Task brief:
Locate "Where should I" in the data below, then output the line it is on and all following lines through the last, word for word. Skip any pictures.

Extracted data:
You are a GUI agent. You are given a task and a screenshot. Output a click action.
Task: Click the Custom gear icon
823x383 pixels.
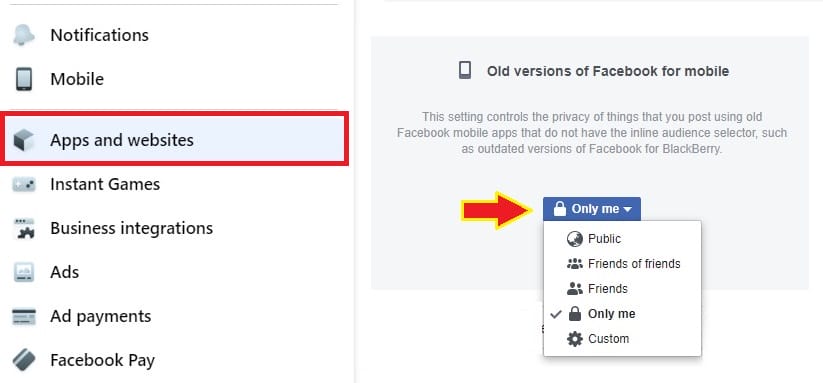pyautogui.click(x=575, y=339)
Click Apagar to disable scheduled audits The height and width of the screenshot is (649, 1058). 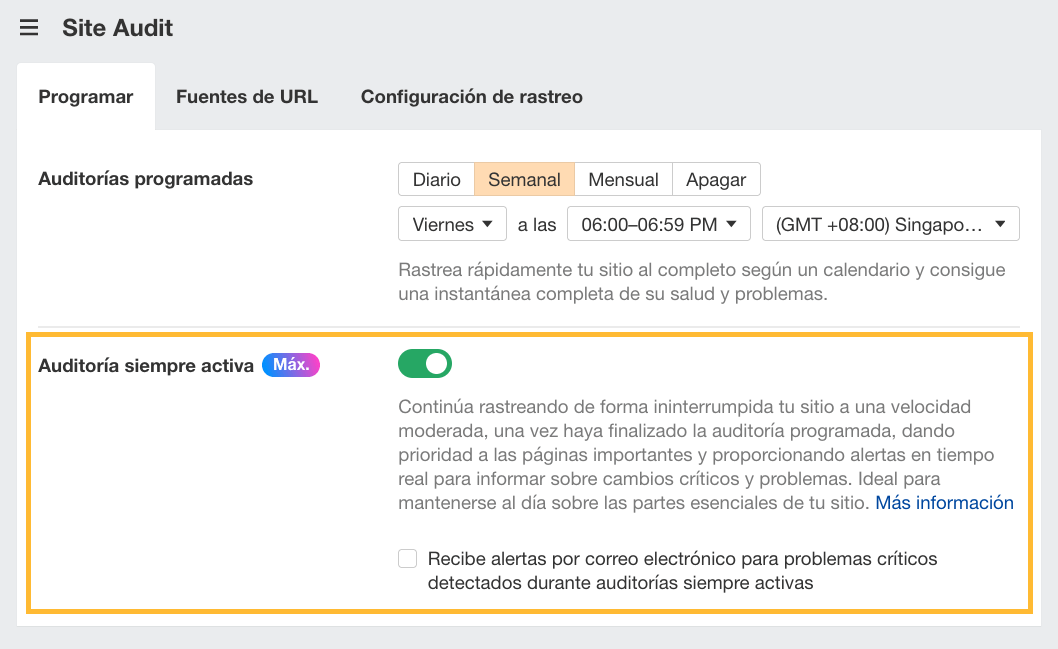(716, 178)
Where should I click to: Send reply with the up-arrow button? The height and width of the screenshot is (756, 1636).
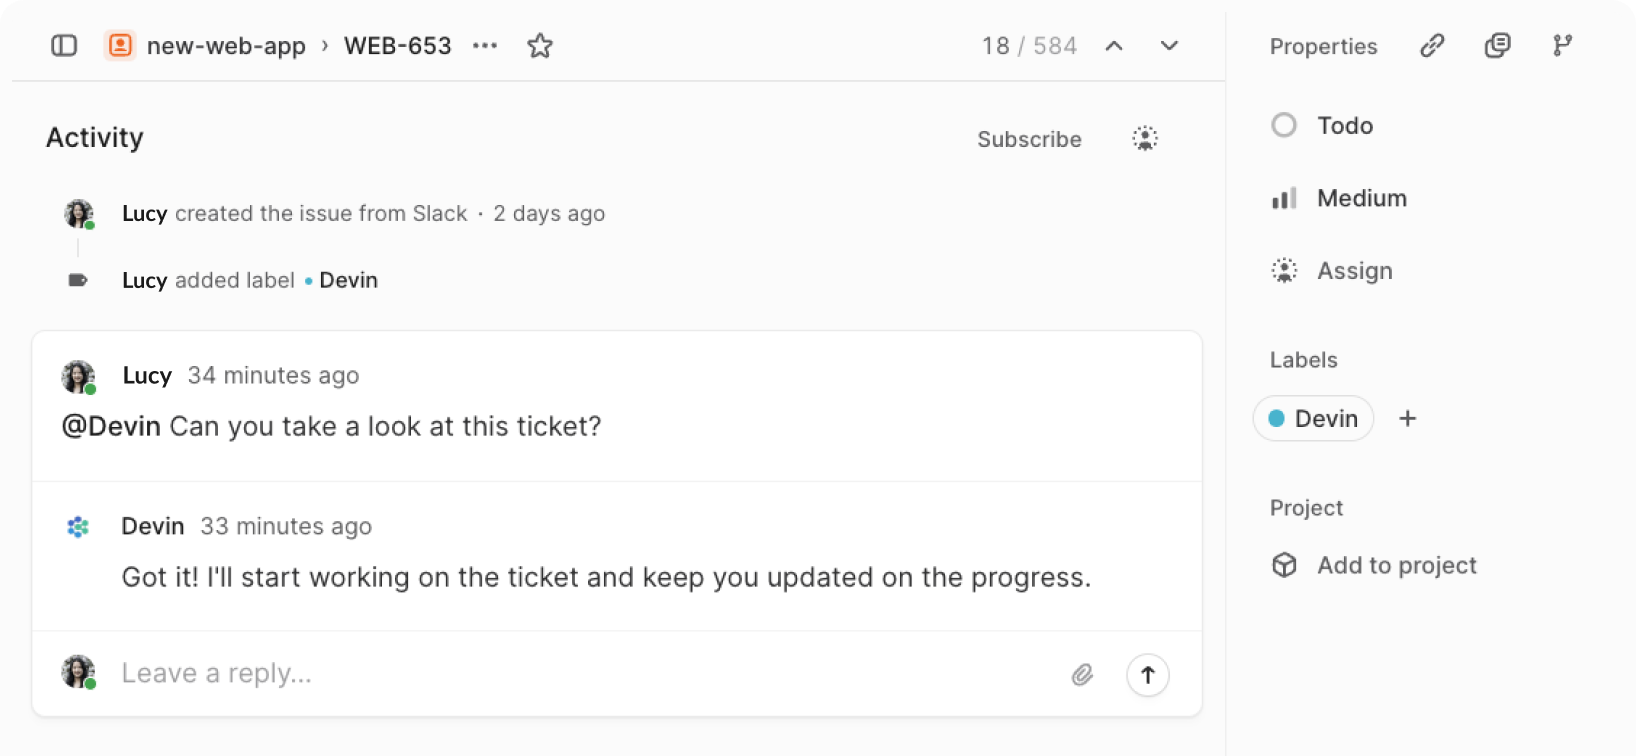coord(1148,675)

Solution for this task:
Where should I click to: Send reply with the up-arrow button? The height and width of the screenshot is (756, 1636).
coord(1148,675)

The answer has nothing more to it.